• **Work required**: Beginning with the first entry, print all the records exactly.

*** Source material ***

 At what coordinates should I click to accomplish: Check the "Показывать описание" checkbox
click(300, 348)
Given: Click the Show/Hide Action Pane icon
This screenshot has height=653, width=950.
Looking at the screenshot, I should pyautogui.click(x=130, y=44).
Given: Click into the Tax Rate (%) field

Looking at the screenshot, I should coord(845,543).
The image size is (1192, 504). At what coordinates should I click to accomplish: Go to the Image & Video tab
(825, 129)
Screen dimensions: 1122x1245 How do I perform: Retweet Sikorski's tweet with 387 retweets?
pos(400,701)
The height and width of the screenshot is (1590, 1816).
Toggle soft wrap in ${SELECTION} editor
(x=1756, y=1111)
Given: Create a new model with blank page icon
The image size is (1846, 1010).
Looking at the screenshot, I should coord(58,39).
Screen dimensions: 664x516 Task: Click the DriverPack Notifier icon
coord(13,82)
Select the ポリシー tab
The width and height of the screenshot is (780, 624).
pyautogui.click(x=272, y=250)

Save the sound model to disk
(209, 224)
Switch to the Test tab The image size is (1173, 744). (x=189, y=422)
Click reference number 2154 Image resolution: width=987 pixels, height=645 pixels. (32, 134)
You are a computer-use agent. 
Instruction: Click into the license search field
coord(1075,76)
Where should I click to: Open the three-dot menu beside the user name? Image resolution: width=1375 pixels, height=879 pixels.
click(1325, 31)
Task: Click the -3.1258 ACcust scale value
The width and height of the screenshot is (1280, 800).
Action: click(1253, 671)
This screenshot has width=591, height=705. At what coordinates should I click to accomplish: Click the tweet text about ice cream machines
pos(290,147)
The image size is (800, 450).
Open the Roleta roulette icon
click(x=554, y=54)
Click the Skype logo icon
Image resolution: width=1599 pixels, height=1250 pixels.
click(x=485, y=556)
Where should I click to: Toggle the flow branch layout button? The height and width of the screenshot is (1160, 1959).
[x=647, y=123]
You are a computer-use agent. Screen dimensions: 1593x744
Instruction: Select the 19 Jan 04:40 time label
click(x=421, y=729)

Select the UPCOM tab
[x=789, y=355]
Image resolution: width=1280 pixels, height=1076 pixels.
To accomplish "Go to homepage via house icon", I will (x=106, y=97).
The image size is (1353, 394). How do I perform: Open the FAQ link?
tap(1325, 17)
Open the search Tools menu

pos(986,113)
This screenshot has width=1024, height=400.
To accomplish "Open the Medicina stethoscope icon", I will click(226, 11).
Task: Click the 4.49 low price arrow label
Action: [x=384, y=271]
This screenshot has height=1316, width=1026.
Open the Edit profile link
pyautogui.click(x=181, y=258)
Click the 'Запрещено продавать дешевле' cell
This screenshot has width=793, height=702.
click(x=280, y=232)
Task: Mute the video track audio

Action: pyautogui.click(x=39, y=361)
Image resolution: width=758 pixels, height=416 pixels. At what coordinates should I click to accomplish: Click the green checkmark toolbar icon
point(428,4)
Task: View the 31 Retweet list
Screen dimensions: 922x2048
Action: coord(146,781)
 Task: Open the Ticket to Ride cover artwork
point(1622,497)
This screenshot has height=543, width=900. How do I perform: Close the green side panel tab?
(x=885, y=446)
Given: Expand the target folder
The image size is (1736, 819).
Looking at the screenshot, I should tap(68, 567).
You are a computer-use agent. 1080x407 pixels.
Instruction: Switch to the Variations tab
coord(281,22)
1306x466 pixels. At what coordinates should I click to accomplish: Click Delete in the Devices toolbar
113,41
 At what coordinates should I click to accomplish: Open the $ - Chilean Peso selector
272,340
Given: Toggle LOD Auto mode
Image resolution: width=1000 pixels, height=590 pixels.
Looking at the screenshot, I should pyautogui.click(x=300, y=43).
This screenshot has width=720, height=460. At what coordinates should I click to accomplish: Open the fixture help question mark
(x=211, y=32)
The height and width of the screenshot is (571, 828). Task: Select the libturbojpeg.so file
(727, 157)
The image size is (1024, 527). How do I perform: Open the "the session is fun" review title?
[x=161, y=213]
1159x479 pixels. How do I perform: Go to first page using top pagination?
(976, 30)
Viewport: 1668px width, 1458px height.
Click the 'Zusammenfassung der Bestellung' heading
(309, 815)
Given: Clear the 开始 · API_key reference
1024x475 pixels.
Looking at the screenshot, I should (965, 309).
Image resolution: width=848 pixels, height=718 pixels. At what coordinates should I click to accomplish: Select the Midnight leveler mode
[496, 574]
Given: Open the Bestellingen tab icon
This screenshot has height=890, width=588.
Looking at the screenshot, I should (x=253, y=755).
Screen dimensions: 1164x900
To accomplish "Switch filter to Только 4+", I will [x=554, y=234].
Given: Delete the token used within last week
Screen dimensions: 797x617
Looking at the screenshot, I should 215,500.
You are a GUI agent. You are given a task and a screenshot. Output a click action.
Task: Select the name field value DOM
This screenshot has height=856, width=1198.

*** End of Source material ***

• **Output**:
 At what coordinates should I click to accomplish: Check the "Показывать описание" checkbox
click(300, 348)
Given: Click the Show/Hide Action Pane icon
This screenshot has height=653, width=950.
Looking at the screenshot, I should pyautogui.click(x=130, y=44).
Given: Click into the Tax Rate (%) field

Looking at the screenshot, I should coord(845,543).
The image size is (1192, 504). At what coordinates should I click to accomplish: Go to the Image & Video tab
(825, 129)
Screen dimensions: 1122x1245 How do I perform: Retweet Sikorski's tweet with 387 retweets?
pos(400,701)
The height and width of the screenshot is (1590, 1816).
Toggle soft wrap in ${SELECTION} editor
(x=1756, y=1111)
Given: Create a new model with blank page icon
The image size is (1846, 1010).
Looking at the screenshot, I should coord(58,39).
Screen dimensions: 664x516 Task: Click the DriverPack Notifier icon
coord(13,82)
Select the ポリシー tab
The width and height of the screenshot is (780, 624).
pyautogui.click(x=272, y=250)

Save the sound model to disk
(209, 224)
Switch to the Test tab The image size is (1173, 744). (x=189, y=422)
Click reference number 2154 Image resolution: width=987 pixels, height=645 pixels. (32, 134)
You are a computer-use agent. 
Instruction: Click into the license search field
coord(1075,76)
Where should I click to: Open the three-dot menu beside the user name? Image resolution: width=1375 pixels, height=879 pixels.
click(1325, 31)
Task: Click the -3.1258 ACcust scale value
The width and height of the screenshot is (1280, 800).
Action: click(1253, 671)
This screenshot has width=591, height=705. At what coordinates should I click to accomplish: Click the tweet text about ice cream machines
pos(290,147)
The image size is (800, 450).
Open the Roleta roulette icon
click(x=554, y=54)
Click the Skype logo icon
Image resolution: width=1599 pixels, height=1250 pixels.
click(x=485, y=556)
Where should I click to: Toggle the flow branch layout button? The height and width of the screenshot is (1160, 1959).
[x=647, y=123]
You are a computer-use agent. Screen dimensions: 1593x744
Instruction: Select the 19 Jan 04:40 time label
click(x=421, y=729)

Select the UPCOM tab
[x=789, y=355]
Image resolution: width=1280 pixels, height=1076 pixels.
To accomplish "Go to homepage via house icon", I will (x=106, y=97).
The image size is (1353, 394). How do I perform: Open the FAQ link?
tap(1325, 17)
Open the search Tools menu

pos(986,113)
This screenshot has width=1024, height=400.
To accomplish "Open the Medicina stethoscope icon", I will click(226, 11).
Task: Click the 4.49 low price arrow label
Action: [x=384, y=271]
This screenshot has height=1316, width=1026.
Open the Edit profile link
pyautogui.click(x=181, y=258)
Click the 'Запрещено продавать дешевле' cell
This screenshot has width=793, height=702.
click(x=280, y=232)
Task: Mute the video track audio

Action: pyautogui.click(x=39, y=361)
Image resolution: width=758 pixels, height=416 pixels. At what coordinates should I click to accomplish: Click the green checkmark toolbar icon
point(428,4)
Task: View the 31 Retweet list
Screen dimensions: 922x2048
Action: coord(146,781)
 Task: Open the Ticket to Ride cover artwork
point(1622,497)
This screenshot has height=543, width=900. How do I perform: Close the green side panel tab?
(x=885, y=446)
Given: Expand the target folder
The image size is (1736, 819).
Looking at the screenshot, I should tap(68, 567).
You are a computer-use agent. 1080x407 pixels.
Instruction: Switch to the Variations tab
coord(281,22)
1306x466 pixels. At what coordinates should I click to accomplish: Click Delete in the Devices toolbar
113,41
 At what coordinates should I click to accomplish: Open the $ - Chilean Peso selector
272,340
Given: Toggle LOD Auto mode
Image resolution: width=1000 pixels, height=590 pixels.
Looking at the screenshot, I should pyautogui.click(x=300, y=43).
This screenshot has width=720, height=460. At what coordinates should I click to accomplish: Open the fixture help question mark
(x=211, y=32)
The height and width of the screenshot is (571, 828). Task: Select the libturbojpeg.so file
(727, 157)
The image size is (1024, 527). How do I perform: Open the "the session is fun" review title?
[x=161, y=213]
1159x479 pixels. How do I perform: Go to first page using top pagination?
(976, 30)
Viewport: 1668px width, 1458px height.
Click the 'Zusammenfassung der Bestellung' heading
(309, 815)
Given: Clear the 开始 · API_key reference
1024x475 pixels.
Looking at the screenshot, I should (965, 309).
Image resolution: width=848 pixels, height=718 pixels. At what coordinates should I click to accomplish: Select the Midnight leveler mode
[496, 574]
Given: Open the Bestellingen tab icon
This screenshot has height=890, width=588.
Looking at the screenshot, I should (x=253, y=755).
Screen dimensions: 1164x900
To accomplish "Switch filter to Только 4+", I will [x=554, y=234].
Given: Delete the token used within last week
Screen dimensions: 797x617
Looking at the screenshot, I should 215,500.
You are a GUI agent. You are given a task and a screenshot. Output a click action.
Task: Select the name field value DOM
This screenshot has height=856, width=1198.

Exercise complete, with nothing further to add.